Function over form: Using metaproteomics to identify the rates of functional and compositional changes within two Arctic microbiomes

Brook L Nunn1, Molly Mikan2, Emma Timmins-Schiffman1, Michael Riffle3, William S Noble4 and H. Rodger Harvey5, (1)University of Washington, Department of Genome Sciences, Seattle, United States, (2)Old Dominion University, Ocean, Earth and Atmospheric Sciences, Norfolk, VA, United States, (3)University of Washington Seattle Campus, Department of Biochemistry, Seattle, WA, United States, (4)University of Washington, Department of Genome Sciences, Seattle, WA, United States, (5)Old Dominion University, Ocean and Earth Sciences, Norfolk, VA, United States
The ability to measure cellular functions of in situ and largely uncultured marine microbiomes and to link these functions to biogeochemical processes and carbon cycling has been a research goal for decades. Although proteomic analyses are tethered to the genome, both active functions and taxonomic composition of the microbiome can be learned at the time of harvest. If we are able to track how, when, and the rate at which functions and composition change, proteomics has the potential to be linked to in situ chemical measurements. The development of a universal method could allow molecular information to be linked to traditional metrics to then generate predictive biogeochemical models.
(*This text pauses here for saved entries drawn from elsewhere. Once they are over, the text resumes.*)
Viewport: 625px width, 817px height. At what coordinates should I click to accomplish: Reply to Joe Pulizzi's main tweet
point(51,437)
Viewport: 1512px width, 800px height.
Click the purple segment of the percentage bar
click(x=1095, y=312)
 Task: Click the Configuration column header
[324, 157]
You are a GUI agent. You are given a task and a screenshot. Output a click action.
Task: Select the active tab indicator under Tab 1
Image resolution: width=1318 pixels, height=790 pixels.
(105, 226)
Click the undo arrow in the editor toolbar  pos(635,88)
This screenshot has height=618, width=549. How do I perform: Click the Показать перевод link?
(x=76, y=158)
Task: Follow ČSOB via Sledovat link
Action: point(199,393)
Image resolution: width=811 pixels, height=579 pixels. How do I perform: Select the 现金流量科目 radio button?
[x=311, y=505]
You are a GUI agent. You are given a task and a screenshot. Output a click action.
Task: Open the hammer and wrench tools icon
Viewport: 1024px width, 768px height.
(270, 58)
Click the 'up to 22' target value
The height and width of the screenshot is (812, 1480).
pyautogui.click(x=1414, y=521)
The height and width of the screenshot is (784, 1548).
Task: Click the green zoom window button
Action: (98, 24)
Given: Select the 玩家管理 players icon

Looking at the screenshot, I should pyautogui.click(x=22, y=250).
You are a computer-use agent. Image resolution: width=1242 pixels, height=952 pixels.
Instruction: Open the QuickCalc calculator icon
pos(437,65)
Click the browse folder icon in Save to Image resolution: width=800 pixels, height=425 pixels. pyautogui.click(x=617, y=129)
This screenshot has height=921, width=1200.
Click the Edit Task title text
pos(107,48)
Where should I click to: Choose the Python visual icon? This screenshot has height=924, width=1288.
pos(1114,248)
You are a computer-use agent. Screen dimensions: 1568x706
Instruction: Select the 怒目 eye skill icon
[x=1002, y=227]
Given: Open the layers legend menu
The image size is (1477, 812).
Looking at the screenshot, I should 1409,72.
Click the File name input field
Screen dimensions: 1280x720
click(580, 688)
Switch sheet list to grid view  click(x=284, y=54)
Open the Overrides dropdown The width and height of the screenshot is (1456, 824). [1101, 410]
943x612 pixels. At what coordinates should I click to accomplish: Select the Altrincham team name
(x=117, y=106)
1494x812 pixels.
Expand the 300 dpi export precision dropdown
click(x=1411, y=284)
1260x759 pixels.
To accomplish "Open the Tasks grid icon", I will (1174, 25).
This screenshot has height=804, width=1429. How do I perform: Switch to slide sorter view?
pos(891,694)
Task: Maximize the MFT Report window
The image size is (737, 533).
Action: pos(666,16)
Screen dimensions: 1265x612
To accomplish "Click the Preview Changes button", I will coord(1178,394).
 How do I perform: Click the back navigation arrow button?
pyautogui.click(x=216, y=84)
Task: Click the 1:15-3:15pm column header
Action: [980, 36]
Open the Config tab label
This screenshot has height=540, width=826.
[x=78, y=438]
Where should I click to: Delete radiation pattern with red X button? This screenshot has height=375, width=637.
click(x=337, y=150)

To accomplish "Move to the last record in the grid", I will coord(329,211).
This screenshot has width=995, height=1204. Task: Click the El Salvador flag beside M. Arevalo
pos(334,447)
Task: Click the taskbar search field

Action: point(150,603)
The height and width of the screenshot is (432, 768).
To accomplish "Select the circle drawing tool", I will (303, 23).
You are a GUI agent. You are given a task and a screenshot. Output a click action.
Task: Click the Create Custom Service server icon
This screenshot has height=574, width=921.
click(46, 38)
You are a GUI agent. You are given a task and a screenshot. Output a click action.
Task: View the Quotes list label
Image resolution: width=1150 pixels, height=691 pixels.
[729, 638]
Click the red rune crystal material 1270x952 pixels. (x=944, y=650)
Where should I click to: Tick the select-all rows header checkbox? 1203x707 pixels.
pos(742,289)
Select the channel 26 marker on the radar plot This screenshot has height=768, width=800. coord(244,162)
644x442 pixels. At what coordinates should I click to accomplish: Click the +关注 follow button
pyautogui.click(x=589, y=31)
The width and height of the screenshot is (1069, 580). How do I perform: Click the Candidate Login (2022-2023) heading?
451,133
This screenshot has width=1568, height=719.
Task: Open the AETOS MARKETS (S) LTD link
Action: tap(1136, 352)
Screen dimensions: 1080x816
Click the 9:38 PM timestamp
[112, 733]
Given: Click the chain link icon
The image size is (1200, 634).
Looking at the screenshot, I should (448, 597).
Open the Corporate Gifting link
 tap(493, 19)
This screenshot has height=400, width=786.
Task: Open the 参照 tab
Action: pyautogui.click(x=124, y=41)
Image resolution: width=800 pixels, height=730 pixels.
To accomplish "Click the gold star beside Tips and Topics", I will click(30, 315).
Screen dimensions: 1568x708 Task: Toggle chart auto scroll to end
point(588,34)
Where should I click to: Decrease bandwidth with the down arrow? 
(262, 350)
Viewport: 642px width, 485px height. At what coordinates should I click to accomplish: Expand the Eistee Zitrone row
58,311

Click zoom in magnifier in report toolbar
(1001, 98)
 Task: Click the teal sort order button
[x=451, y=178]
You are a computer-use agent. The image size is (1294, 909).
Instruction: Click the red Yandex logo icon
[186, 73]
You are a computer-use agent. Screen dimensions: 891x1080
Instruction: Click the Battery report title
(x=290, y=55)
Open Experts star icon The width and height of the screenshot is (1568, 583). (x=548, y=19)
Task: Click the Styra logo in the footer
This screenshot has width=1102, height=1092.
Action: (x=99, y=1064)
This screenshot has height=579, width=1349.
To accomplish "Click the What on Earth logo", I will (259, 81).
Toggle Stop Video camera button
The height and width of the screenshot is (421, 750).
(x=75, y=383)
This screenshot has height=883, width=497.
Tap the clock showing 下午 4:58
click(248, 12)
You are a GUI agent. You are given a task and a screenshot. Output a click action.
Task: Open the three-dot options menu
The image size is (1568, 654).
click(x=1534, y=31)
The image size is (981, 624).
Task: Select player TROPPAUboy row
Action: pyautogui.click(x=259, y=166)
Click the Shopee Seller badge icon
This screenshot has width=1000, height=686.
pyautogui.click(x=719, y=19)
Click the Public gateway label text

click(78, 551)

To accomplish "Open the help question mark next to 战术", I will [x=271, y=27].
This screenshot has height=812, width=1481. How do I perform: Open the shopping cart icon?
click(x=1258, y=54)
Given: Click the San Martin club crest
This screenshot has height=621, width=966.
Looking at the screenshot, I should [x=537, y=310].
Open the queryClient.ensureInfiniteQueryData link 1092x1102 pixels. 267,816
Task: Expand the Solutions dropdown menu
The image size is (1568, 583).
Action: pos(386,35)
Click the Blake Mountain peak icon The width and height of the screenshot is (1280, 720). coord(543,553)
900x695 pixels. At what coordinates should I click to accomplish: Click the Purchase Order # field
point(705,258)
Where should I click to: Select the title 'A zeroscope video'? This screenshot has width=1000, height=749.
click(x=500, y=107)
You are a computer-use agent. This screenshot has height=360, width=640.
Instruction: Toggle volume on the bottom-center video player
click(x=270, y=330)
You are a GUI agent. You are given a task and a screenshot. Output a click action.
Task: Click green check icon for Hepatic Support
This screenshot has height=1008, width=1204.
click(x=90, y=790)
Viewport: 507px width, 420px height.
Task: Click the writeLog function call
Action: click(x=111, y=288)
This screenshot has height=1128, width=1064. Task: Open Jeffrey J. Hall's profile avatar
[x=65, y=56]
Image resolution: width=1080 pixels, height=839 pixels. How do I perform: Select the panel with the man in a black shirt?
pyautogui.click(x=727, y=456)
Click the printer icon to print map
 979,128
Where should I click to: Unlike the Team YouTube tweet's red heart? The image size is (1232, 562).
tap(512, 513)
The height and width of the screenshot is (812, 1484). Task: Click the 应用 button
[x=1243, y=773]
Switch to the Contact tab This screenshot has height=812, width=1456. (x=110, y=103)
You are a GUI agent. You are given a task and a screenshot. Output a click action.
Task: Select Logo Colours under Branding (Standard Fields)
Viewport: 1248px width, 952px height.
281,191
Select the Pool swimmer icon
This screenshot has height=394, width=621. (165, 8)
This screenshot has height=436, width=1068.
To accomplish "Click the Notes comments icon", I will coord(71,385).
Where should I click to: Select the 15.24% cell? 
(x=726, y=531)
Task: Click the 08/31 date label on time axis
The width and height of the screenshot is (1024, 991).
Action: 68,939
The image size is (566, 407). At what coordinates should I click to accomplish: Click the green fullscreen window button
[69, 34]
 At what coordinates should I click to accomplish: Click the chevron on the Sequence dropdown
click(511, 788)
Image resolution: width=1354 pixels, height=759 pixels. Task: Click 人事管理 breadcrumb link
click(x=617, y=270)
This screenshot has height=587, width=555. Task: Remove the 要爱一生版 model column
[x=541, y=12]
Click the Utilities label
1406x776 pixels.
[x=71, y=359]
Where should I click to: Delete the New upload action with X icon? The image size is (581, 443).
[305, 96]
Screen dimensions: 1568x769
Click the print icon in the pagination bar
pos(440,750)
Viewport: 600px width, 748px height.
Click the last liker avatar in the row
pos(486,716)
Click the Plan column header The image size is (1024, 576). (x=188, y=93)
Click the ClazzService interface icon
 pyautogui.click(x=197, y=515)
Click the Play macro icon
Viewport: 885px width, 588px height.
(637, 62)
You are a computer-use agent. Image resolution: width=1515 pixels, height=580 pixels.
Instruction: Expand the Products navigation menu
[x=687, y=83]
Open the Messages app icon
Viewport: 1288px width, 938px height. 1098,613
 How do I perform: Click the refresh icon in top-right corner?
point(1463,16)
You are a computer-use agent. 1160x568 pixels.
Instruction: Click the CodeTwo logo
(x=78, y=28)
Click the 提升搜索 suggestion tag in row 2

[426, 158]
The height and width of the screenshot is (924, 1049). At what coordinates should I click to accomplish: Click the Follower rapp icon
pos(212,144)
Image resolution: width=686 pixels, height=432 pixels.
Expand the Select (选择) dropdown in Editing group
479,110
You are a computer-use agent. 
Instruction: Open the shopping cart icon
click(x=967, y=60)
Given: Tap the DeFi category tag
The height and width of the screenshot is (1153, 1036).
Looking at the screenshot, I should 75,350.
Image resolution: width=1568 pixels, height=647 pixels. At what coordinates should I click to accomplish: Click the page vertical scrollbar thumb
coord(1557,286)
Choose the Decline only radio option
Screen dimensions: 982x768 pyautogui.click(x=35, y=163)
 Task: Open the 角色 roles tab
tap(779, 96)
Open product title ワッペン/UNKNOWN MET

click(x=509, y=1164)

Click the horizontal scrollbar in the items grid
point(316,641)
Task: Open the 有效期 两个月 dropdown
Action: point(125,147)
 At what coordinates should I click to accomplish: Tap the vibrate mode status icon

We have taken the first steps in developing and testing a statistically rigorous proteomic method that yields real-time ecosystem expressed functions, allowing investigators to explore the rate of changing functionality or community composition. Using this novel metaproteomic approach, we monitored ocean incubations in two Arctic microbiomes (sub-surface and benthic) over 10 days with native or non-native organic matter input to identify specific bacterial responses and determine the rate at which their functions change in the ecosystem compared to the rate of change for community taxonomic composition. Although 24 functional terms were shared between organic input treatments, the timing and degree of the functional responses were highly variable. Using a peptide- enrichment strategy we discovered that the microbiome that received native organic matter responded by changing expressed functions rather than changing the composition of the different taxonomic groups present. The deep water microbiome that received non-native organic matter, however, changed community composition at a faster rate than the expressed functions. We anticipate that the results and methods presented here can guide the selection of key, site-specific microbiome functions to track and link to chemical metrics for the purpose of forecasting oceanic biogeochemistry.